*WHAT IS EXPECTED*. Reproduce the lines below word for word, keeping their order and line breaks.

*ENTRIES SUPPLIED*.
-*-*-
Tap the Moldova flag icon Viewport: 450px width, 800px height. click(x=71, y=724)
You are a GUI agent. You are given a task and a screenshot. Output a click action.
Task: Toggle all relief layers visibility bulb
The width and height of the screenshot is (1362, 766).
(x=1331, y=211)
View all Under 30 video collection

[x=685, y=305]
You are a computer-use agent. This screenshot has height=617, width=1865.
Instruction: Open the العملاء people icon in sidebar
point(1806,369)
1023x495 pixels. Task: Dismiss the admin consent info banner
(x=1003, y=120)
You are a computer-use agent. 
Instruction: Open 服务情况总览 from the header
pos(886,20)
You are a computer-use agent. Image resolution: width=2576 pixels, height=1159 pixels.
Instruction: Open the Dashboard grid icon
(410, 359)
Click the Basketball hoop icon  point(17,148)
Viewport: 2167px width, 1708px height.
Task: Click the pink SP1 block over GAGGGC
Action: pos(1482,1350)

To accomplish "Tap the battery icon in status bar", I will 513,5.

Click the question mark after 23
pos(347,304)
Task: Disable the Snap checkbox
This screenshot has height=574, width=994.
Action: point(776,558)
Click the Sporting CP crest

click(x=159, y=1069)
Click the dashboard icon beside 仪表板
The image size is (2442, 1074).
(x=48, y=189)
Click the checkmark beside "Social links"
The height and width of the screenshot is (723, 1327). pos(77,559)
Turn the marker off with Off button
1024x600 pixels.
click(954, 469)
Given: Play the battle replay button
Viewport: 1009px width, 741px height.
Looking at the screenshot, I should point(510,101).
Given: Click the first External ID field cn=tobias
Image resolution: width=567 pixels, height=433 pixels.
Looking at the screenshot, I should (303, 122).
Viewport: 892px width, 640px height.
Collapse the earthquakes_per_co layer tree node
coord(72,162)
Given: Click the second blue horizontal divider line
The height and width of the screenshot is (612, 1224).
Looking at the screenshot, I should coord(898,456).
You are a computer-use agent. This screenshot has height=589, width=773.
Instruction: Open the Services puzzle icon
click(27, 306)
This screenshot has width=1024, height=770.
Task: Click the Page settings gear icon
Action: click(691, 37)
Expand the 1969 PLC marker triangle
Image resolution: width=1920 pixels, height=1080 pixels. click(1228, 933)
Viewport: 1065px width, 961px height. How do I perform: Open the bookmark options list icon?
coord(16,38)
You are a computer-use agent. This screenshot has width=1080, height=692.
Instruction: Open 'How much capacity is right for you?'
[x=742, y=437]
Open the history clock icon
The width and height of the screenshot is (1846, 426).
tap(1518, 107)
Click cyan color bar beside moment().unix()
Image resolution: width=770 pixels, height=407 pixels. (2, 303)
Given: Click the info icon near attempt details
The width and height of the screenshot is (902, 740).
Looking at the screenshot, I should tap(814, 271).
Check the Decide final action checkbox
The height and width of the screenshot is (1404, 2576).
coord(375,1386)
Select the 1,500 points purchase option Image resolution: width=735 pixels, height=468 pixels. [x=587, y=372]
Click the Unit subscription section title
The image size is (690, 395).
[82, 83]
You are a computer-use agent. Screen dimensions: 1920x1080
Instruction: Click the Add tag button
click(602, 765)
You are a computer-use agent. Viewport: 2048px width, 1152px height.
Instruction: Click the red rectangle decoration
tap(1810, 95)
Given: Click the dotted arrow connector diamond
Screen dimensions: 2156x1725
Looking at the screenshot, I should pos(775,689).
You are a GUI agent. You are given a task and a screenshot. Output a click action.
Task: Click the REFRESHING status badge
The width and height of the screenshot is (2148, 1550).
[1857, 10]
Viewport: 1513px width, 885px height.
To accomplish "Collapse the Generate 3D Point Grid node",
-*-*-
*THE SOLUTION*.
Tap the Moldova flag icon Viewport: 450px width, 800px height. click(x=71, y=724)
You are a GUI agent. You are given a task and a screenshot. Output a click action.
Task: Toggle all relief layers visibility bulb
The width and height of the screenshot is (1362, 766).
(x=1331, y=211)
View all Under 30 video collection

[x=685, y=305]
You are a computer-use agent. This screenshot has height=617, width=1865.
Instruction: Open the العملاء people icon in sidebar
point(1806,369)
1023x495 pixels. Task: Dismiss the admin consent info banner
(x=1003, y=120)
You are a computer-use agent. 
Instruction: Open 服务情况总览 from the header
pos(886,20)
You are a computer-use agent. Image resolution: width=2576 pixels, height=1159 pixels.
Instruction: Open the Dashboard grid icon
(410, 359)
Click the Basketball hoop icon  point(17,148)
Viewport: 2167px width, 1708px height.
Task: Click the pink SP1 block over GAGGGC
Action: pos(1482,1350)

To accomplish "Tap the battery icon in status bar", I will 513,5.

Click the question mark after 23
pos(347,304)
Task: Disable the Snap checkbox
This screenshot has height=574, width=994.
Action: point(776,558)
Click the Sporting CP crest

click(x=159, y=1069)
Click the dashboard icon beside 仪表板
The image size is (2442, 1074).
(x=48, y=189)
Click the checkmark beside "Social links"
The height and width of the screenshot is (723, 1327). pos(77,559)
Turn the marker off with Off button
1024x600 pixels.
click(954, 469)
Given: Play the battle replay button
Viewport: 1009px width, 741px height.
Looking at the screenshot, I should point(510,101).
Given: Click the first External ID field cn=tobias
Image resolution: width=567 pixels, height=433 pixels.
Looking at the screenshot, I should (303, 122).
Viewport: 892px width, 640px height.
Collapse the earthquakes_per_co layer tree node
coord(72,162)
Given: Click the second blue horizontal divider line
The height and width of the screenshot is (612, 1224).
Looking at the screenshot, I should coord(898,456).
You are a computer-use agent. This screenshot has height=589, width=773.
Instruction: Open the Services puzzle icon
click(27, 306)
This screenshot has width=1024, height=770.
Task: Click the Page settings gear icon
Action: click(691, 37)
Expand the 1969 PLC marker triangle
Image resolution: width=1920 pixels, height=1080 pixels. click(1228, 933)
Viewport: 1065px width, 961px height. How do I perform: Open the bookmark options list icon?
coord(16,38)
You are a computer-use agent. This screenshot has width=1080, height=692.
Instruction: Open 'How much capacity is right for you?'
[x=742, y=437]
Open the history clock icon
The width and height of the screenshot is (1846, 426).
tap(1518, 107)
Click cyan color bar beside moment().unix()
Image resolution: width=770 pixels, height=407 pixels. (2, 303)
Given: Click the info icon near attempt details
The width and height of the screenshot is (902, 740).
Looking at the screenshot, I should tap(814, 271).
Check the Decide final action checkbox
The height and width of the screenshot is (1404, 2576).
coord(375,1386)
Select the 1,500 points purchase option Image resolution: width=735 pixels, height=468 pixels. [x=587, y=372]
Click the Unit subscription section title
The image size is (690, 395).
[82, 83]
You are a computer-use agent. Screen dimensions: 1920x1080
Instruction: Click the Add tag button
click(602, 765)
You are a computer-use agent. Viewport: 2048px width, 1152px height.
Instruction: Click the red rectangle decoration
tap(1810, 95)
Given: Click the dotted arrow connector diamond
Screen dimensions: 2156x1725
Looking at the screenshot, I should pos(775,689).
You are a GUI agent. You are given a task and a screenshot. Output a click action.
Task: Click the REFRESHING status badge
The width and height of the screenshot is (2148, 1550).
[1857, 10]
Viewport: 1513px width, 885px height.
To accomplish "Collapse the Generate 3D Point Grid node",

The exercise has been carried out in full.